### DATA FOR THIS TASK
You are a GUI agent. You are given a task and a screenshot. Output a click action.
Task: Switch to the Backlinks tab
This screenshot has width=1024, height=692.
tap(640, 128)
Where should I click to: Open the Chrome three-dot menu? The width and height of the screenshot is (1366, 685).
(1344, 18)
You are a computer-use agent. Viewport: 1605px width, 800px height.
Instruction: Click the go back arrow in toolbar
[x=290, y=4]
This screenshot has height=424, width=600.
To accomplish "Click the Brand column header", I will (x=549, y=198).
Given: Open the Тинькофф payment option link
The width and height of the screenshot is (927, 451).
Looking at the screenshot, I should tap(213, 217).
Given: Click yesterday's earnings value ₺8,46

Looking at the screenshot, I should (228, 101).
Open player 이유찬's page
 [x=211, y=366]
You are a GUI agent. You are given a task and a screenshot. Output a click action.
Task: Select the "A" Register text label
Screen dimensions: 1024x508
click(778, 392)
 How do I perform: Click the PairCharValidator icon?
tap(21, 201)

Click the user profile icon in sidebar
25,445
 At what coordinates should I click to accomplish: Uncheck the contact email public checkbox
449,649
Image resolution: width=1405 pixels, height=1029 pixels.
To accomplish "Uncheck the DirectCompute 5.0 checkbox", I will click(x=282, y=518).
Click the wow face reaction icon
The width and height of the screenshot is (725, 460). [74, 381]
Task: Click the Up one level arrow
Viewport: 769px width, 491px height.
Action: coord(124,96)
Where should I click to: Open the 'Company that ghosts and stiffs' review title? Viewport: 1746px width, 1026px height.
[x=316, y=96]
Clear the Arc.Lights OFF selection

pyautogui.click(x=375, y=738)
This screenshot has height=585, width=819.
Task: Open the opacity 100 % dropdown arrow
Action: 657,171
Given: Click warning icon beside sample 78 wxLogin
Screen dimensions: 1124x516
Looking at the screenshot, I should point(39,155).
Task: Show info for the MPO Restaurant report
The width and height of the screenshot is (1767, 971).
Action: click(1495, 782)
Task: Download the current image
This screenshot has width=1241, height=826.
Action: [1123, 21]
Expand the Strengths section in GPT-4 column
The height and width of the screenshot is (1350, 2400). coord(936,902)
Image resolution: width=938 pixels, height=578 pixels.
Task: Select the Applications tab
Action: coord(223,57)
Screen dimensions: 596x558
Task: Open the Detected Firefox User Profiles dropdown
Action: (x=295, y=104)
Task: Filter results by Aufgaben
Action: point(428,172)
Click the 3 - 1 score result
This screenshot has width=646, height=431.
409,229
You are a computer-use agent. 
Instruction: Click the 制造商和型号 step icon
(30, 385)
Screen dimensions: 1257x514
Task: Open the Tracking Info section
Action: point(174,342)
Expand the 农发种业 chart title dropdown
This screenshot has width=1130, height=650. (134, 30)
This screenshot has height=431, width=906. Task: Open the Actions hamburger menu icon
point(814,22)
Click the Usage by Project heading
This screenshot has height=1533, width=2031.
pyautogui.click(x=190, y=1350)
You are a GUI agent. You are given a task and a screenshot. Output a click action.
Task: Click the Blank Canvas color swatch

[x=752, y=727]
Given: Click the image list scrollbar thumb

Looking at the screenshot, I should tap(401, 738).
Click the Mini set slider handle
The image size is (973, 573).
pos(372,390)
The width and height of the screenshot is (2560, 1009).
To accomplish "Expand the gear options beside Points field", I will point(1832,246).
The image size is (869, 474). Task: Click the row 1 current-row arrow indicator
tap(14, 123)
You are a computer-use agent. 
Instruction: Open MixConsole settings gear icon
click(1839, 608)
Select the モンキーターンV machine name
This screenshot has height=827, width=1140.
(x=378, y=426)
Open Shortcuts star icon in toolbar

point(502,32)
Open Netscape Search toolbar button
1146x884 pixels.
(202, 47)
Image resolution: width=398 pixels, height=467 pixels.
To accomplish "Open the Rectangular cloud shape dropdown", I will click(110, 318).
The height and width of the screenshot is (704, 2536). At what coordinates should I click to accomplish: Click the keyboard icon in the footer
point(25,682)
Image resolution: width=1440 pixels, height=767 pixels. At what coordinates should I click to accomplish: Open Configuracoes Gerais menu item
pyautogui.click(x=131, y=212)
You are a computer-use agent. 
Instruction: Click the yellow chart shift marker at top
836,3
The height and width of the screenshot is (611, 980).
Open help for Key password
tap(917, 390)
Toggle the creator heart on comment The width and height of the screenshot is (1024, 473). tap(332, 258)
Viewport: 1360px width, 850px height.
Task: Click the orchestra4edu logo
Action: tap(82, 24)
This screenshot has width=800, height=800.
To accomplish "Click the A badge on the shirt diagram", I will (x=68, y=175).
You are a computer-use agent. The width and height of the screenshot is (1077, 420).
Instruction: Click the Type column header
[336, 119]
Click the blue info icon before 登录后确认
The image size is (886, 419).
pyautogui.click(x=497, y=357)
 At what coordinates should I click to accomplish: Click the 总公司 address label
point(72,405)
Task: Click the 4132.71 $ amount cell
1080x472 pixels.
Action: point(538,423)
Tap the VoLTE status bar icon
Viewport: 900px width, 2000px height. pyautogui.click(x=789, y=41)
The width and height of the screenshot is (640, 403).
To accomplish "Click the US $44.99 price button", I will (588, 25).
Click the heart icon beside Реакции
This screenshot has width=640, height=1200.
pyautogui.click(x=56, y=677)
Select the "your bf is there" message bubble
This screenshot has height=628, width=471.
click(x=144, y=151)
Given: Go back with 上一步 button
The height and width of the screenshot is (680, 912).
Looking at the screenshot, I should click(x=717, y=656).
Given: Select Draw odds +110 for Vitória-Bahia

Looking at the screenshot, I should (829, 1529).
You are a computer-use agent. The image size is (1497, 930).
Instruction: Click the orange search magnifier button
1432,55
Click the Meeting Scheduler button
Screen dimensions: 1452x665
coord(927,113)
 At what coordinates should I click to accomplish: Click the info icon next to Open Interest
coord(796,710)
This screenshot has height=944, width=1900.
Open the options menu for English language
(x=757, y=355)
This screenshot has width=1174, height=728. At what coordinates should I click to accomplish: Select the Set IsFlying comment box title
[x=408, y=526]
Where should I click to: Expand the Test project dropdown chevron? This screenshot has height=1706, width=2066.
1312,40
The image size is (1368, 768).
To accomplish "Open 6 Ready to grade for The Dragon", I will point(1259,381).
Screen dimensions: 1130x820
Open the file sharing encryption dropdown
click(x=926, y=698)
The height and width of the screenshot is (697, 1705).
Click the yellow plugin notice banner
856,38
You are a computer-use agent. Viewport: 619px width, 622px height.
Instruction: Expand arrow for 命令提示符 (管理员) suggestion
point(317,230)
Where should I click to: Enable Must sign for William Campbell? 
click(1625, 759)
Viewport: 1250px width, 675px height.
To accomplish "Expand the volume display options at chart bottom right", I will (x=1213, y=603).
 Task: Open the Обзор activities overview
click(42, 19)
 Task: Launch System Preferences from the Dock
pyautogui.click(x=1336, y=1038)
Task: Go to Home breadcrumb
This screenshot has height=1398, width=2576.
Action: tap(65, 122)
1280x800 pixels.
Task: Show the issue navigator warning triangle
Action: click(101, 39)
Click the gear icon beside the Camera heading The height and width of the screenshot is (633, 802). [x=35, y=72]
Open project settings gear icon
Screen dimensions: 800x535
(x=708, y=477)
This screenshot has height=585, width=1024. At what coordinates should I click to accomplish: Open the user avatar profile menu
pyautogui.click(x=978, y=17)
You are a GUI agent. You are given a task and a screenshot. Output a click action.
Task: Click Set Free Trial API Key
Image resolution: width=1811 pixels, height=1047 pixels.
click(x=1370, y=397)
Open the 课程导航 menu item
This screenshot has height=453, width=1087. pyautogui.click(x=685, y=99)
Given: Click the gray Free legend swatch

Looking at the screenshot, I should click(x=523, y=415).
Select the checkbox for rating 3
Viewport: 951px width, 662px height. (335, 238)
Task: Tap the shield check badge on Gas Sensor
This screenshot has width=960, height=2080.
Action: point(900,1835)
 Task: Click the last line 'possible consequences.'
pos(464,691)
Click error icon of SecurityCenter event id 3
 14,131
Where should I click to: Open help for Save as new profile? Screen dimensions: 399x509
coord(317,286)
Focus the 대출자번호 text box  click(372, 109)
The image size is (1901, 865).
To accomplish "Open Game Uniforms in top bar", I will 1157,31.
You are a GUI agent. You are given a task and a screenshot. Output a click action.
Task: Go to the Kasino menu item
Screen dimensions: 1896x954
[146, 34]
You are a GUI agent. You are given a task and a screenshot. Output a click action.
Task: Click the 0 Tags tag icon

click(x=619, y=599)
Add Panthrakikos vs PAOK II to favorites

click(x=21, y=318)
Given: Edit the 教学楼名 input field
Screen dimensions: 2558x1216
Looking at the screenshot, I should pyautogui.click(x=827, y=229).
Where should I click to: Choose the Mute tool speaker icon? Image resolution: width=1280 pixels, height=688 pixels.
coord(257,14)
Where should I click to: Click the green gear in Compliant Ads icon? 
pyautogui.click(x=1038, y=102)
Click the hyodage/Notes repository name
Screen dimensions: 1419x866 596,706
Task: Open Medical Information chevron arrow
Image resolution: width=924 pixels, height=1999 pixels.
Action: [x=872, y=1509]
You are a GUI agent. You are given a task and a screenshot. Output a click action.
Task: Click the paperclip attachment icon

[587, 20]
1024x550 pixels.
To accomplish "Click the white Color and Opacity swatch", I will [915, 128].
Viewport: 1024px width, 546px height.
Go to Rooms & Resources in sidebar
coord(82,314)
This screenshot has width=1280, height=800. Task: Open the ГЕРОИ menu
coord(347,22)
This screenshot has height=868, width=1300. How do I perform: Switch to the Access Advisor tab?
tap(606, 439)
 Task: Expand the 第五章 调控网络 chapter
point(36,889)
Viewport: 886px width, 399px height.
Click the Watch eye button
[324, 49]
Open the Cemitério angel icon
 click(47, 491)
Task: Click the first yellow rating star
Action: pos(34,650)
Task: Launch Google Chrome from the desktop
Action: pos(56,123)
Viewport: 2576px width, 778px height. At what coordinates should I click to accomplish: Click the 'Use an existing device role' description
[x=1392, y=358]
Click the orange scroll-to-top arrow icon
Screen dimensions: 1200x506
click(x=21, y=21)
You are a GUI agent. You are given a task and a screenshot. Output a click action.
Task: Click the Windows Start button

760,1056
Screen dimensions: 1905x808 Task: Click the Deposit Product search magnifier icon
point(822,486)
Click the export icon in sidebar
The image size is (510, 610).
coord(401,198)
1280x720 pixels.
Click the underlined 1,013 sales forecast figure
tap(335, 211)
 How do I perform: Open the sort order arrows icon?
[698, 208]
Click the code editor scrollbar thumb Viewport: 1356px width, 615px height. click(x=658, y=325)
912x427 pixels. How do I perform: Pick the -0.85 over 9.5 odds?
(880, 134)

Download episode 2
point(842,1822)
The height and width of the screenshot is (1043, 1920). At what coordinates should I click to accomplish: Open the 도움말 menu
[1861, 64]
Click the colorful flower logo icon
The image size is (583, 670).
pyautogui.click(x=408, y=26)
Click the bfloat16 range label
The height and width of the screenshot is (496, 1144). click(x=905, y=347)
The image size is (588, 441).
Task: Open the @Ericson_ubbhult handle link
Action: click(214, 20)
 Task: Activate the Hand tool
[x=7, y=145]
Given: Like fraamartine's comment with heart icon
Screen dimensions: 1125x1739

### DO THIS
Arrange the items in the part that opens with the line containing "You are a computer-use agent. The width" and closes with the line containing "pyautogui.click(x=497, y=357)" as a two-column CSV with the columns input and output, one row per item. Put each item's text and its answer in their own quoted fields, with line breaks turned into spaces.

### RESULT
input,output
"You are a computer-use agent. The width and height of the screenshot is (1077, 420). Instruction: Click the Type column header","[336, 119]"
"Click the blue info icon before 登录后确认 The image size is (886, 419).","pyautogui.click(x=497, y=357)"